Published on Feb. 1, 1997 in Mol Cell Biol volume 17.
PubMed ID: 8972218
To investigate the function of the nucleolar protein Nop2p in Saccharomyces cerevisiae, we constructed a strain in which NOP2 is under the control of a repressible promoter. Repression of NOP2 expression lengthens the doubling time of this strain about fivefold and reduces steady-state levels of 60S ribosomal subunits, 80S ribosomes, and polysomes. Levels of 40S subunits increase as the free pool of 60S subunits is reduced. Nop2p depletion impairs processing of the 35S pre-rRNA and inhibits processing of 27S pre-rRNA, which results in lower steady-state levels of 25S rRNA and 5.8S rRNA. Processing of 20S pre-rRNA to 18S rRNA is not significantly affected. Processing at sites A2, A3, B1L, and B1S and the generation of 5' termini of different pre-rRNA intermediates appear to be normal after Nop2p depletion.
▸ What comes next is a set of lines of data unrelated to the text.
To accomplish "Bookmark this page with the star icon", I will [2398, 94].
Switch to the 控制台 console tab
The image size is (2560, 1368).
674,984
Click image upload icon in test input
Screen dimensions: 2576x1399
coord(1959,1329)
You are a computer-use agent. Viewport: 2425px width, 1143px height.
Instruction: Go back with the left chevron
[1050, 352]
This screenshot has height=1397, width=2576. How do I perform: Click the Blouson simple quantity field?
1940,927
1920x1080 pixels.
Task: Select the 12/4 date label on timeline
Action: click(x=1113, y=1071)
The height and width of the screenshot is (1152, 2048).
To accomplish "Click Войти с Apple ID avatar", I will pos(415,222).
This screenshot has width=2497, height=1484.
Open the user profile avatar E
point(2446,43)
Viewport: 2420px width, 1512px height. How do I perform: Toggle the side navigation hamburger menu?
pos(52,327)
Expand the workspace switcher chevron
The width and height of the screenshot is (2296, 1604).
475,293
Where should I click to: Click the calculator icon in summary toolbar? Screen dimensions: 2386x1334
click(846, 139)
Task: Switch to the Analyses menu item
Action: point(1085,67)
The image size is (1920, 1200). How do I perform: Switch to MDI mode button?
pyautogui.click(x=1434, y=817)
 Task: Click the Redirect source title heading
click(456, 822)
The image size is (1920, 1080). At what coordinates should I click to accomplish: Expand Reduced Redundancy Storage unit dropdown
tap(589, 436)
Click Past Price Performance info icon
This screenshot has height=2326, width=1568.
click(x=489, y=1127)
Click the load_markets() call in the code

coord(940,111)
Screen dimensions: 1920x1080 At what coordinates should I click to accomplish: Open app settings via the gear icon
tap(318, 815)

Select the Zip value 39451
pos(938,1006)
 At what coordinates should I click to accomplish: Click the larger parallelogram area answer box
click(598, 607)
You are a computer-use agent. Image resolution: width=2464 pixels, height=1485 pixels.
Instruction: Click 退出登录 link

Sequence comparisons suggest that Nop2p may function as a methyltransferase. 2'-O-ribose methylation of the conserved site UmGm psi UC2922 is known to take place during processing of 27S pre-rRNA. Although Nop2p depletion lengthens the half-life of 27S pre-RNA, methylation of UmGm psi UC2922 in 27S pre-rRNA is low during Nop2p depletion. However, methylation of UmGm psi UC2922 in mature 25S rRNA appears normal. These findings provide evidence for a close interconnection between methylation at this conserved site and the processing step that yields the 25S rRNA.